Records from a data collection
= = = =

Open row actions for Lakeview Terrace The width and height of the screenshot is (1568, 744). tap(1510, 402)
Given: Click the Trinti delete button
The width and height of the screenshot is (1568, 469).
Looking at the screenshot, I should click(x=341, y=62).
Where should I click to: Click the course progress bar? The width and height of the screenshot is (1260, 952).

= = = =

What to do -
Make an exact copy of all the lines above.

Response to the exercise -
Open row actions for Lakeview Terrace The width and height of the screenshot is (1568, 744). tap(1510, 402)
Given: Click the Trinti delete button
The width and height of the screenshot is (1568, 469).
Looking at the screenshot, I should click(x=341, y=62).
Where should I click to: Click the course progress bar? The width and height of the screenshot is (1260, 952).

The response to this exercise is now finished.